→ **TO-DO ITEM**
Can you rewrite the rows from the line containing "You are a GUI" down to the line containing "This screenshot has", substituting "moon-icon" for "sun-icon" and changing nothing else? Return only those lines.

→ **DATA FOR PROCESSING**
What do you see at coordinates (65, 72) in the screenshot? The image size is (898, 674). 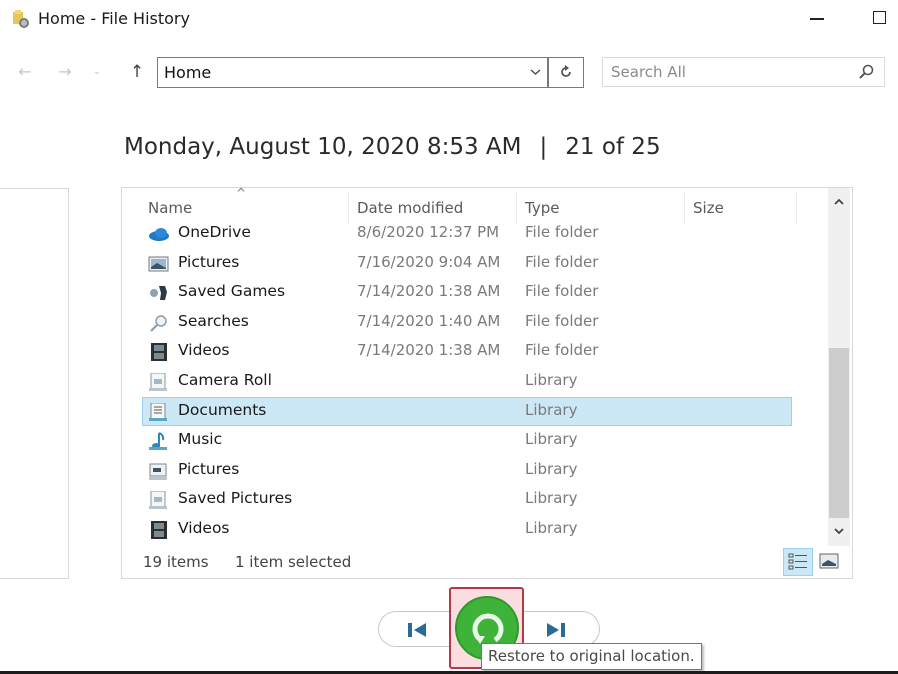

==

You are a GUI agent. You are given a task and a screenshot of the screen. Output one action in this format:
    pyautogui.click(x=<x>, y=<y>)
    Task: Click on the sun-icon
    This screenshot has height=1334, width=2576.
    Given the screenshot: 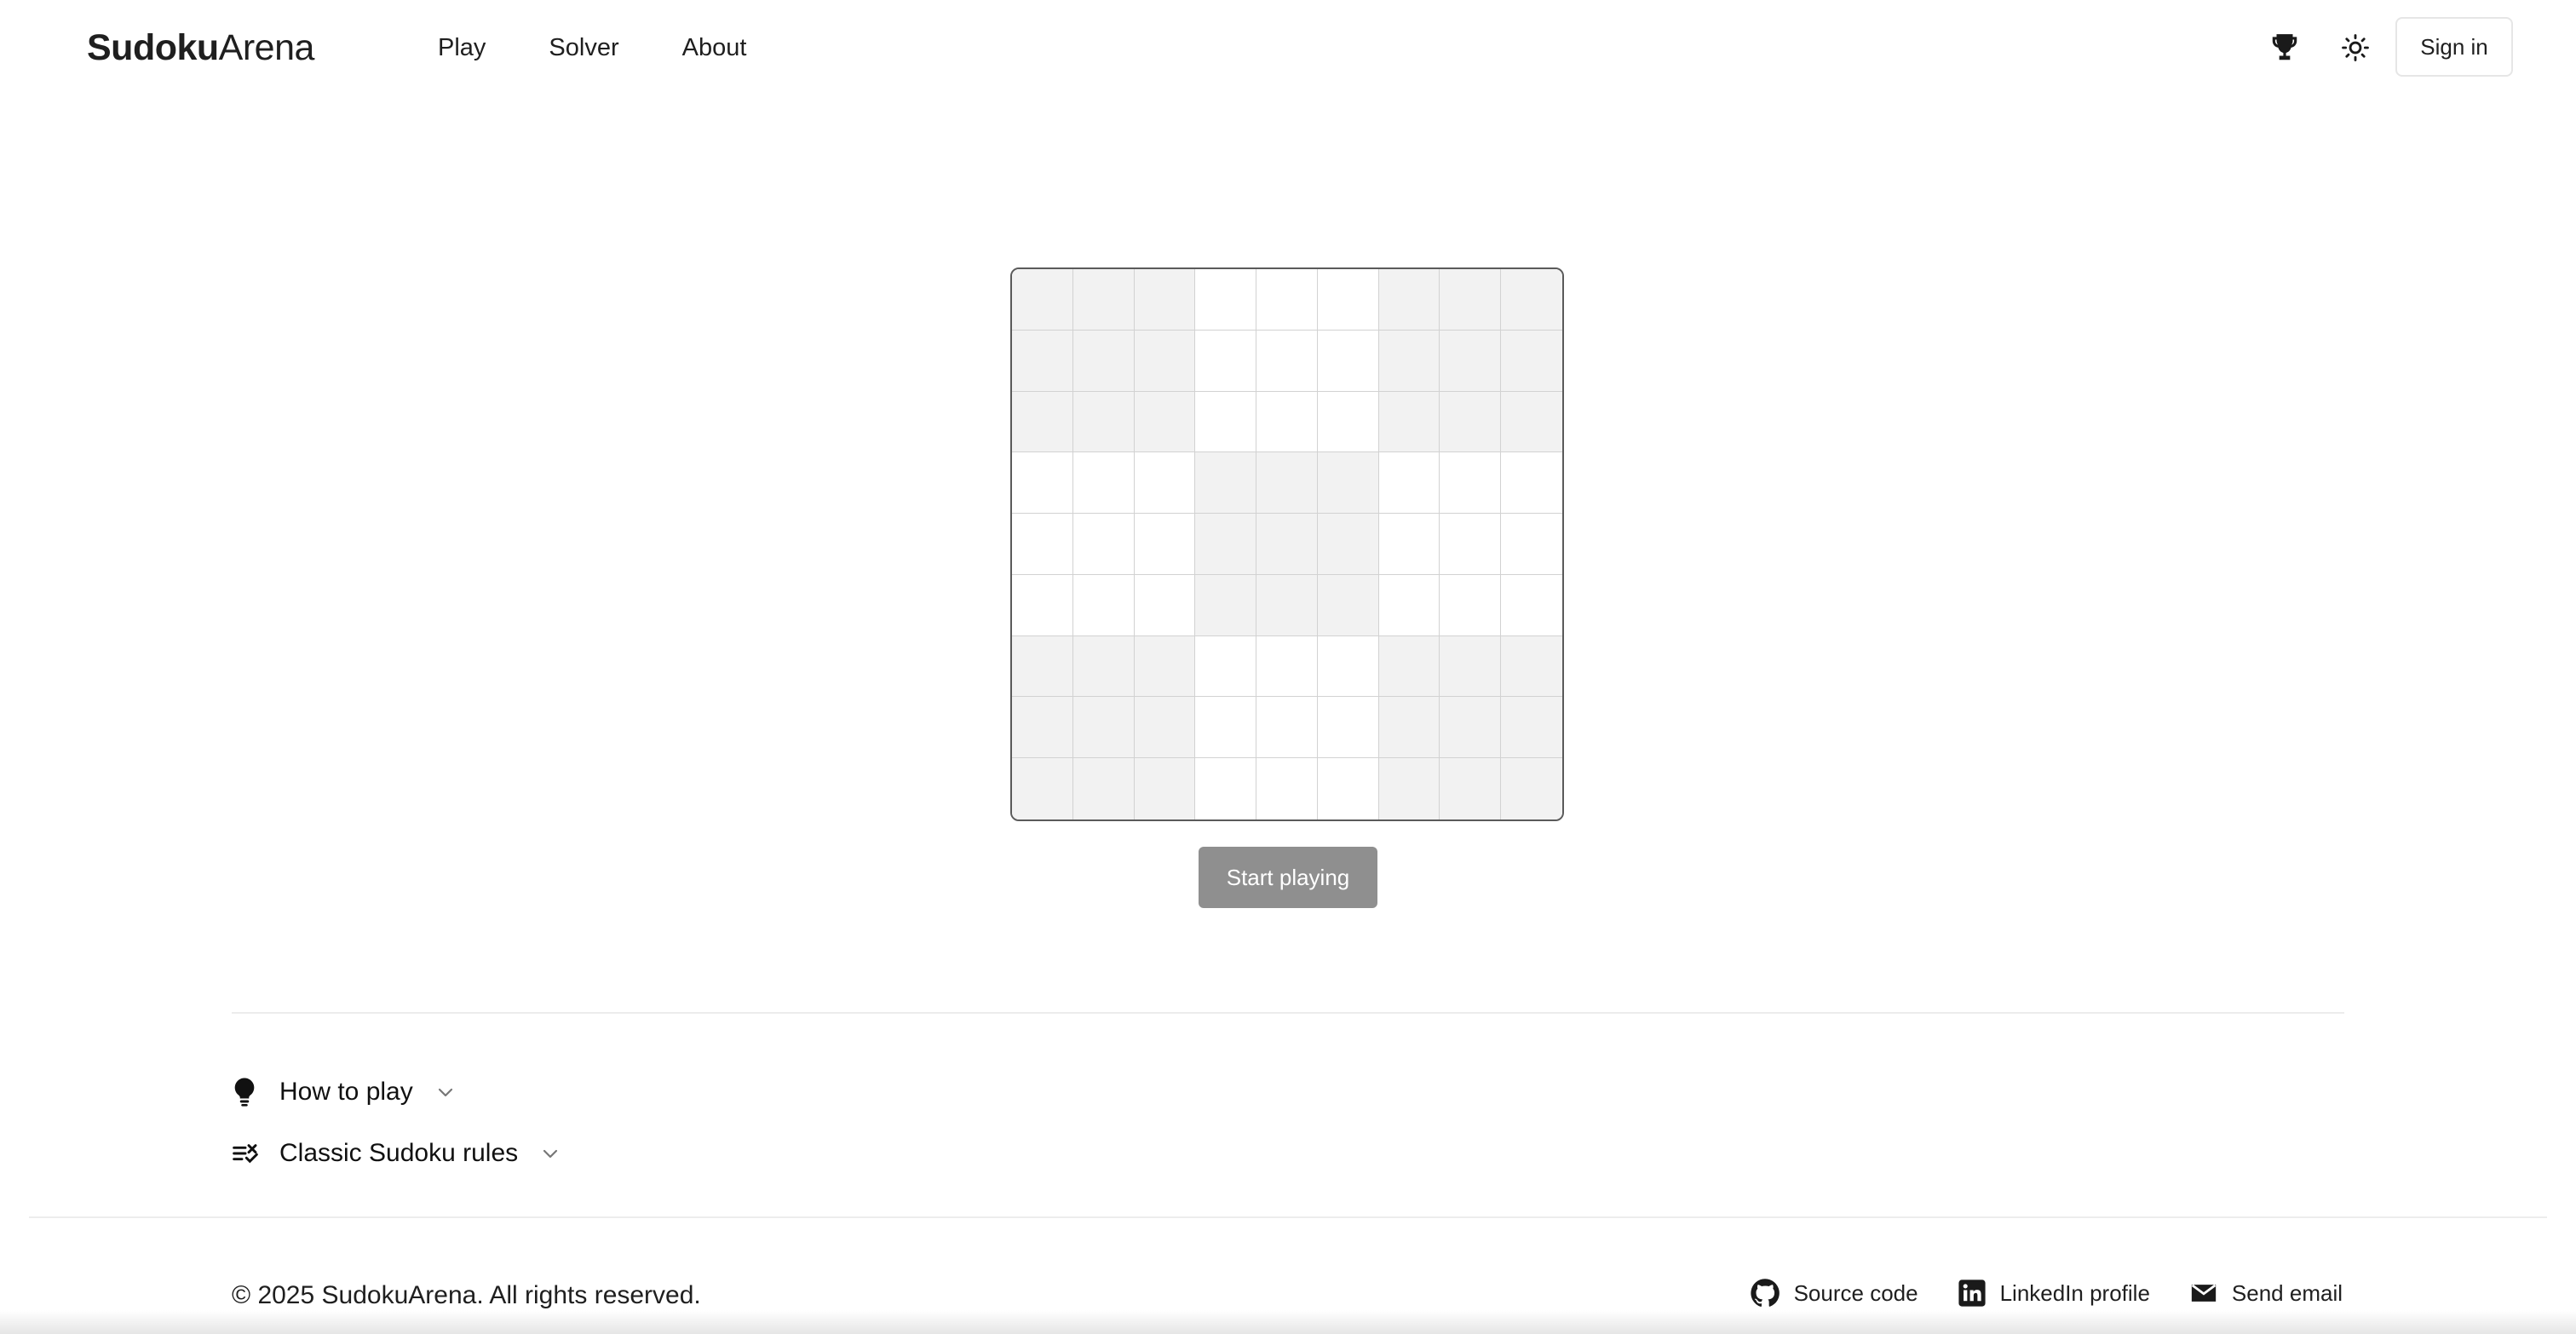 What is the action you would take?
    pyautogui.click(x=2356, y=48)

...

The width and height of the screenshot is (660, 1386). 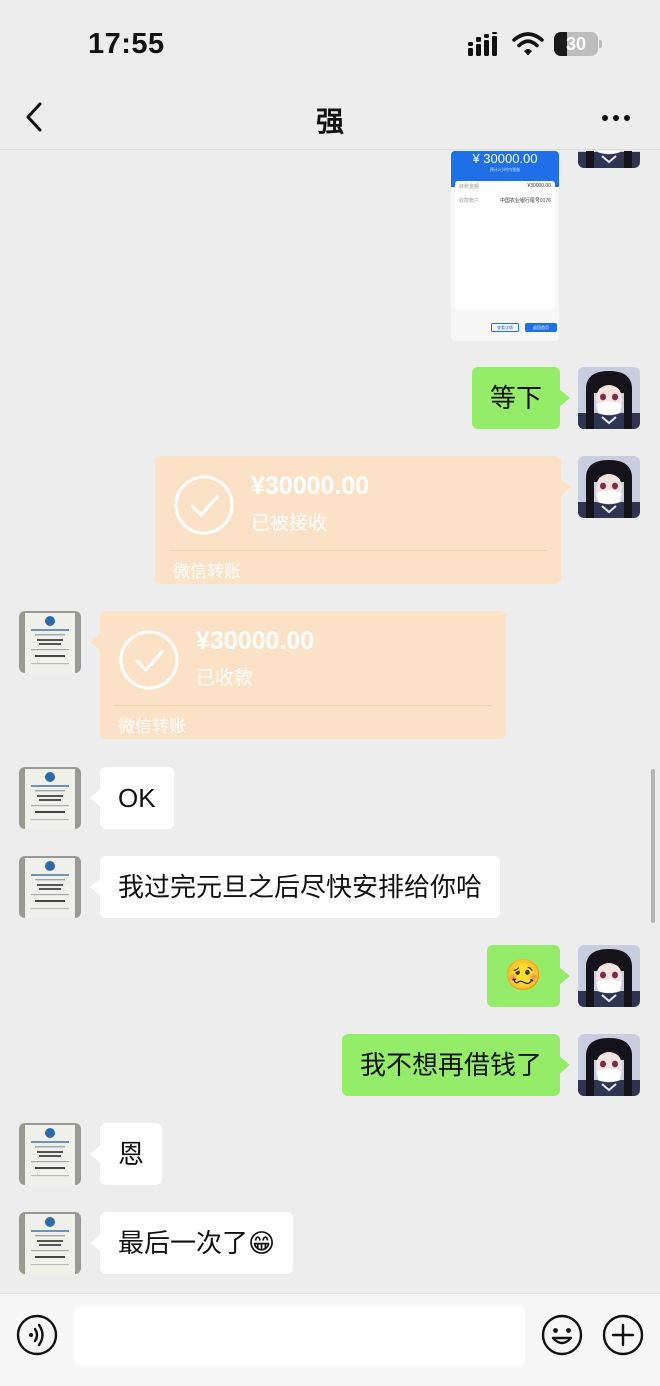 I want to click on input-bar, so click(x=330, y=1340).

→ **OUTPUT OF THE EXERCISE**
You are a GUI agent. You are given a task and a screenshot of the screen. Output one action in this format:
    pyautogui.click(x=<x>, y=<y>)
    Task: Click on the moon-icon
    This screenshot has height=1334, width=2576.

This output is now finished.